Mientras ejecuta su maniobra sanitaria, deberá disponer de habilidades, en conjunto con su gabinete, para recuperar paulatinamente la economía, una porción de los empleos perdidos y facilitar la apertura del turismo, una de las principales fuentes de divisas.
En paralelo, tiene ante sí una demanda de grupos de presión con arraigo mediático -que de alguna manera contribuyeron con el desalojo del poder de los peledeistas- de llevar a cabo procesos legales contra la corrupción.
La selección del Procurador General de la República pudiera ser, en ese marco, el primer gran motivo de decepción de quienes tienen hambre de justicia o el fortalecimiento de las señales positivas que ha enviado con la designación de su equipo de gobierno.
Esta deber ser, sin dudas, una de las tareas más inquietantes para Abinader porque las voces que se levantan pidiendo la cabeza de corruptos evidencian que desean procesos abreviados, casi juicios sumarios, para que iniciando 2021 peces gordos entren a prisión.
El enfoque, que no evoca el estado de derechos, la presunción de inocencia ni el privilegio de la defensa, es como tener listos los dispositivos de la sentencia antes del juicio.
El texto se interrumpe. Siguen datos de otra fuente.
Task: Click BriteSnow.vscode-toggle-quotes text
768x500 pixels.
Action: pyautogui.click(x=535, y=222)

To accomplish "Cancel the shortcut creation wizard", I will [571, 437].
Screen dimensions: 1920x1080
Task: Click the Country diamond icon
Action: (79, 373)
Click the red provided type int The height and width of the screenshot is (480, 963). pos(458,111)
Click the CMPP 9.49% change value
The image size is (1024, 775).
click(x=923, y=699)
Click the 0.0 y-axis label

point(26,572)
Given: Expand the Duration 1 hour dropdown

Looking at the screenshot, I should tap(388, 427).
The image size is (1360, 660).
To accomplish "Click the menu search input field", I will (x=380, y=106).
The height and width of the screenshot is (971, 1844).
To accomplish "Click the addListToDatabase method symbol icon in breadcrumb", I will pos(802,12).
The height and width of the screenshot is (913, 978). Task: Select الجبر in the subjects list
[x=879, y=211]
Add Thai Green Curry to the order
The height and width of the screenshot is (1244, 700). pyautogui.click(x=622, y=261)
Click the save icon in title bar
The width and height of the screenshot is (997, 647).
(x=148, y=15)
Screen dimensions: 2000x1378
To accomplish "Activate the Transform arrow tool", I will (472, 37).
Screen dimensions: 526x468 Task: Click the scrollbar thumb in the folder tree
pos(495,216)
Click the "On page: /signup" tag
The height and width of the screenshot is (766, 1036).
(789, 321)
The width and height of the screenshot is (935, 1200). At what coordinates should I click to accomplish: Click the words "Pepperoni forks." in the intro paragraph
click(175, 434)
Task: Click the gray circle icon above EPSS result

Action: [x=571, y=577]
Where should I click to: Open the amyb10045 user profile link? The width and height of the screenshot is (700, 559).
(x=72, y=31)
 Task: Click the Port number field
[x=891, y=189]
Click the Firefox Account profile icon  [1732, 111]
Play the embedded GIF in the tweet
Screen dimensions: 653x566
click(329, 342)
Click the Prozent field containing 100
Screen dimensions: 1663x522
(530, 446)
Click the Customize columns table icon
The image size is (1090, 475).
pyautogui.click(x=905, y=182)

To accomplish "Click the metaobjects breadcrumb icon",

El hartazgo sobre la corrupción rampante, que necesita ser documentada y probada, debería ser tolerante al debido proceso, pero con veeduría y criticidad, y no apostar a la condena a priori.
Si la justicia, estimulada por la política, toma el camino de organizar dictámenes a petición popular, para satisfacer la sed de sangre del populacho, la destrucción del contrato social de la República Dominicana será un hecho.
Abinader llega al solio presidencial entre poderosos intereses corporativos enfrentados, con disparos adjetivados, terrorismo jurídico, diatribas a raudales y decisiones polémicas al cierre del gobierno de quien le ha antecedido: el presidente Medina.
El camino del nuevo gobernante arranca lleno de espinas y el manejo más adecuado para no sucumbir es acogerse estrictamente a la ley, ser férreamente institucional, porque si asume un rol de “monedita de oro” para caer bien a todo el mundo, caería en una trampa insondable.
No esperaríamos señales de un presidente capturado por poderes fácticos, porque, de ser así, la decepción se anticipará y la gobernabilidad sería un fiasco. Necesitamos que entes de moderación y creíbles ejecuten una influencia positiva para hallar soluciones con sentido de nación, basadas en el bien común, en la necesidad de preservar las instituciones y el imperio de la ley. Estamos ante una crisis de múltiples capas y dimensiones. El país requiere de todos.